Non sappiamo quando andremo a votare e non conosciamo nemmeno con che legge elettorale sceglieremo i prossimi deputati e i senatori, se con un sistema ancora più proporzionale di quello attuale o, più improbabile, con uno di stampo maggioritario.
Sappiamo però che i leader del fronte alternativo a quello sovranista e populista marciano orgogliosamente divisi a contendersi lo stesso elettorato piccolo o grande che sia e in certi casi addirittura blandiscono gli avversari, alcuni facendo come il Lupo cattivo di Cappuccetto Rosso per “mangiarseli meglio”, altri perché drammaticamente credono davvero che i Cinque Stelle siano una scheggia impazzita dei democratici (e non, invece, una società privata di web marketing che promuove la fine della democrazia rappresentativa).

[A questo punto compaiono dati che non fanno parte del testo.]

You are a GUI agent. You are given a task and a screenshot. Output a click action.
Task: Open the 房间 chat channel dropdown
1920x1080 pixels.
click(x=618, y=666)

Nel mercato elettorale questa divisione è una debolezza non di poco conto che disorienta chi è pronto a votare chiunque piuttosto che i pericolosi e gli incapaci: ma, appunto, per un elettore medio antisovranista e antipopulista è meglio il vecchio Pd o il nuovo Italia Viva, Paolo Gentiloni o Carlo Calenda, Mara Carfagna o Emma Bonino? Fanno parte del gruppo anche LeU e Pippo Civati, quel che resta dei cattolici e dei socialisti, ovviamente anche i Verdi, parlandone da vivi, insomma tutti quelli che non hanno in programma di mettere in discussione i fondamentali della convivenza civile, di flirtare con i regimi autoritari e di rinnegare le formidabili opportunità offerte dalla libera circolazione delle persone, delle merci e delle idee.

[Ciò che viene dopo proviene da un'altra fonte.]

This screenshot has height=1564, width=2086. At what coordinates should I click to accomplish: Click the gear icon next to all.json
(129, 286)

Nel derby società aperta contro piccole patrie e associati, questi ultimi invece sono coesi e agiscono come una vera internazionale nazionalista e populista, sgangherata quanto si vuole ma vigente.

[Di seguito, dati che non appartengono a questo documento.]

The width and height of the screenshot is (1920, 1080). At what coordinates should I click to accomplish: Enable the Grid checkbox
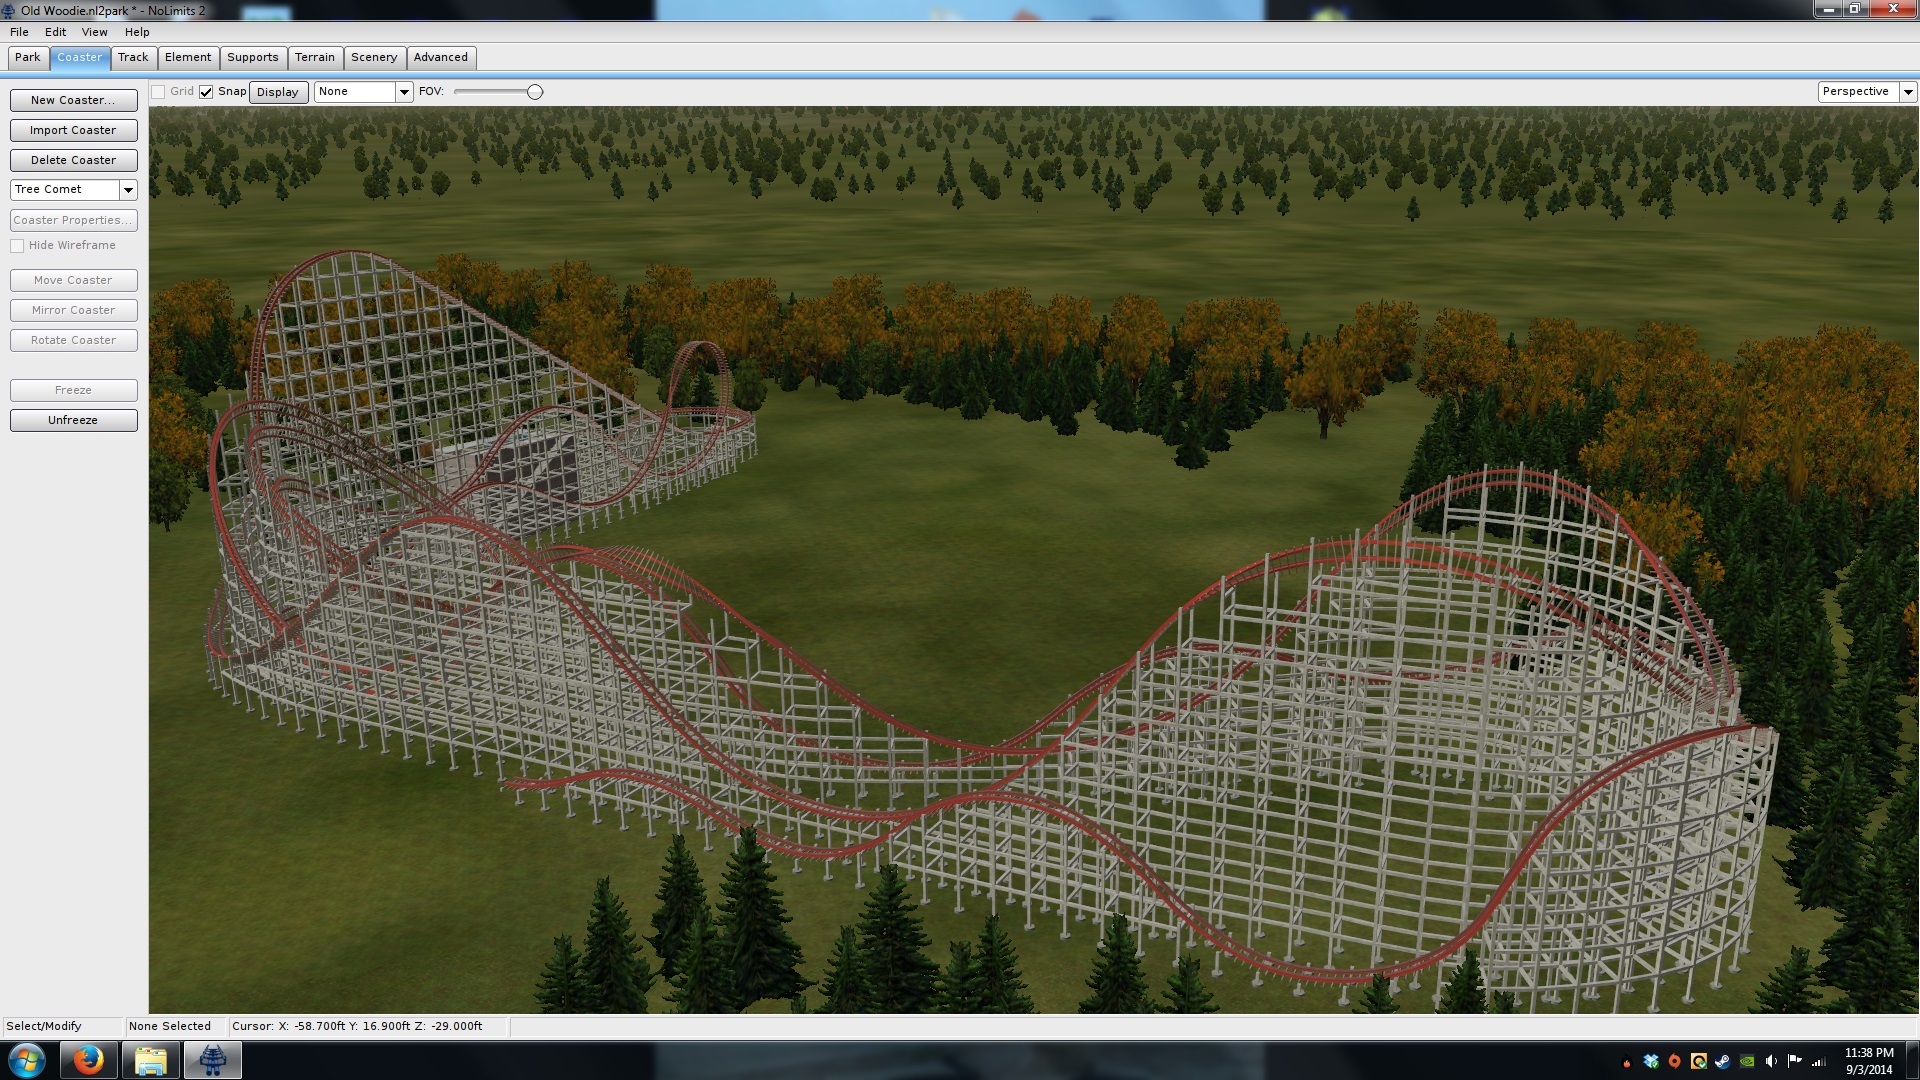click(158, 92)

Il team società aperta ha scelto la strada opposta per molte ragioni. Tutte molto comprensibili, comunque la si pensi, perché senza le ambizioni individuali non si va da nessuna parte e da sempre i rapporti personali determinano l’ascesa (ma anche la caduta) dei leader e delle loro aspirazioni. I leader si facciano concorrenza e dispetti, litighino e strappino pure, urlino e piangano, ma prima o poi, all’avvicinarsi del voto, si decidano, si incontrino, anche a cena a casa Calenda, mettano da parte rancore e risentimento reciproci e scelgano, a seconda della legge elettorale, se allearsi prima o dopo il voto in modo da non lasciare il paese nelle mani dell’alleanza degli autoritari e degli inadeguati. Accorciare le distanze politiche e i propri ego sarà complicato, ma non potrà mai essere così lancinante quanto il dolore che provoca il pericolo serio che corre la società aperta.
Facciano tutta l’ammuina necessaria, per adesso. Per la partita vera c’è tempo.